United States, European Union, Britain and Japan, have issued a joint statement. They are calling on WHO leaders to provide “strong and exemplary guidelines” for preventing sexual violence. Further, Australia, Brazil, Indonesia, Israel, Mexico, Switzerland and Uruguay said that adequate resolution of the problem requires cultural change. Canadian Ambassador delivered a statement to the WHO General Assembly that the tone has to be “set from above”. And that signatories wanted a “credible outcome” to address the problem.
They are stressing that they want “appropriate disciplinary action” when accusations needed. Washington wants quarterly updates and real going progress. So that accountability and recovery can begin”. Also Britain has made it clear that the flow of funding is supported by “zero tolerance for ignoring, concealing or deliberately persecuting accusations.”

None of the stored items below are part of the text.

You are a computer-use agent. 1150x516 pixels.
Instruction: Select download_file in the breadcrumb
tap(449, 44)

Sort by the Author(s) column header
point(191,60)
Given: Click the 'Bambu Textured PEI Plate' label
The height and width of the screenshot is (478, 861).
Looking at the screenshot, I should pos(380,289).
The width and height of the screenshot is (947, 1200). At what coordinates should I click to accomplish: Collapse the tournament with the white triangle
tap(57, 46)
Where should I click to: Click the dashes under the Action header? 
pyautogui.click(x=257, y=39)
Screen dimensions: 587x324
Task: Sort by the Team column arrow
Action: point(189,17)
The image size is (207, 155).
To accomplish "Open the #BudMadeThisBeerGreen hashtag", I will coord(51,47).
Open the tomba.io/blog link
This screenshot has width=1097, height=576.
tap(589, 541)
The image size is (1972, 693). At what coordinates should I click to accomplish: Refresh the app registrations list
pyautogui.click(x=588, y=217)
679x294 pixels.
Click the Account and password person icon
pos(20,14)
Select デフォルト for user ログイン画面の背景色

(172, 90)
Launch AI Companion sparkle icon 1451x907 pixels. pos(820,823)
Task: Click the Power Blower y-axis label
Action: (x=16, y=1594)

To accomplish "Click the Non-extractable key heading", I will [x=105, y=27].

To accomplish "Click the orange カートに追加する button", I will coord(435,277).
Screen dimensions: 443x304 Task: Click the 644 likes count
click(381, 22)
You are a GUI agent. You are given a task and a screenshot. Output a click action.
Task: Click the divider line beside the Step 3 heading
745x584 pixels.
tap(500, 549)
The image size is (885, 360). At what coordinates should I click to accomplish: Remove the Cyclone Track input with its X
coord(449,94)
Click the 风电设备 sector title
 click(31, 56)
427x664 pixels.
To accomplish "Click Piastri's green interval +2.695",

They are concerned by media reports that WHO management has become aware of reports of cases of sexual exploitation and harassment. These have not reported under United Nations and WHO protocols.
WHO chief responded to all concerned nations
According to media reports, WHO chief acknowledged the case in Democratic Republic of Congo. WHO Director-General Dr. Tedros Adhanom Ghebreyesus told the meeting that the organization was “deeply concerned about these allegations. All forms of violence are totally incompatible with the WHO mission”. Moreover, he said, “We take these allegations very seriously. Addressing them and correcting them is very important to us. We are also determined to address major systemic problems and take necessary action”. Tedros is serving a second five-year term at the WHO. He is aware that some member states were disappointed. These nations asking WHO to speed up the procedure.
The WHO has to set up its own system last September after a year-long investigation by the private agencies. That documented alleged exploitation and abuse of women in 2018-2020 Ebola crisis.
An inquiry in DRC issued a call for proposals, saying that any information provided will be kept confidential. The parallels between the stories of women in the eastern city of Beni in DRC suggest that the practice is widespread.
The WHO announced in October that it will form an independent seven-member commission. The commission will led by former Nigerian minister to investigate facts, find victims and bring perpetrators to justice. The commission must present its report by the end of August.